No one is exactly sure why over a hundred lakes have formed amongst the tallest sand dunes on Earth.
The spring-fed lakes in the Badain Jaran Desert are not mirages. They are a geographical anomaly that has been fascinating visitors for years.
Located near Alashan Youqi in Western Inner Mongolia Autonomous Prefecture, roughly 100 of such lakes nestle in-between "Megadunes" - mammoth sand dunes, among the largest in the world. With such sand spires swirling in the background, visitors witness what appears as one of nature's greatest contradictions. Sheep graze and birds swoop toward the saline waters; waters whose surfaces reflect the yellow-brown of sand.
Many researchers agree that the lake water originates from groundwater stored beneath the sands. They contend that this groundwater concentrates in some areas to form springs, which feeds a layer of freshwater into deeper lakes. Despite this presence of groundwater, however, most of the lakes have a high level of salinity. Roughly 50% of the lakes in the Badain Jaran Desert are salt lakes.
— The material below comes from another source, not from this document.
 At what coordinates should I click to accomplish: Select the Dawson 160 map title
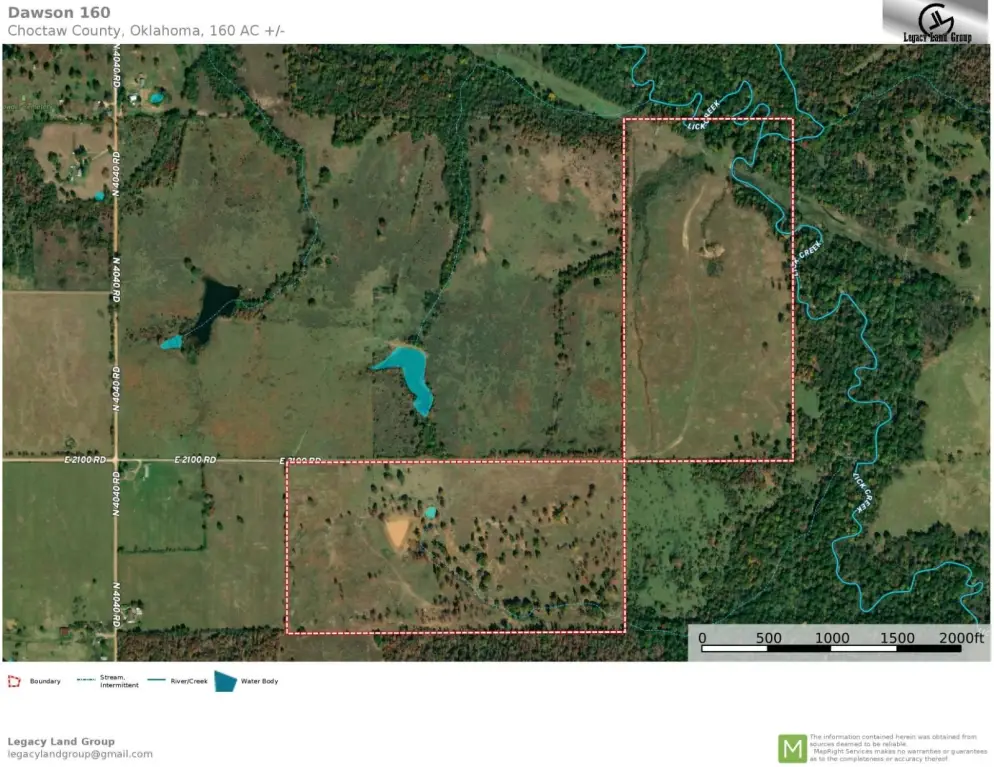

Other researchers point to factors such as precipitation and snow-melt in certain areas, given that Inner Mongolia Autonomous Prefecture faces intense winters. More research is being conducted to verify the source of the water, as well as their rate of evaporation, or in some cases, disappearance.
Whatever the cause of this collection of lakes, visitors can be certain to be uncertain about whether what they witness makes sense. After all, it's not every day one can see lakes in the desert.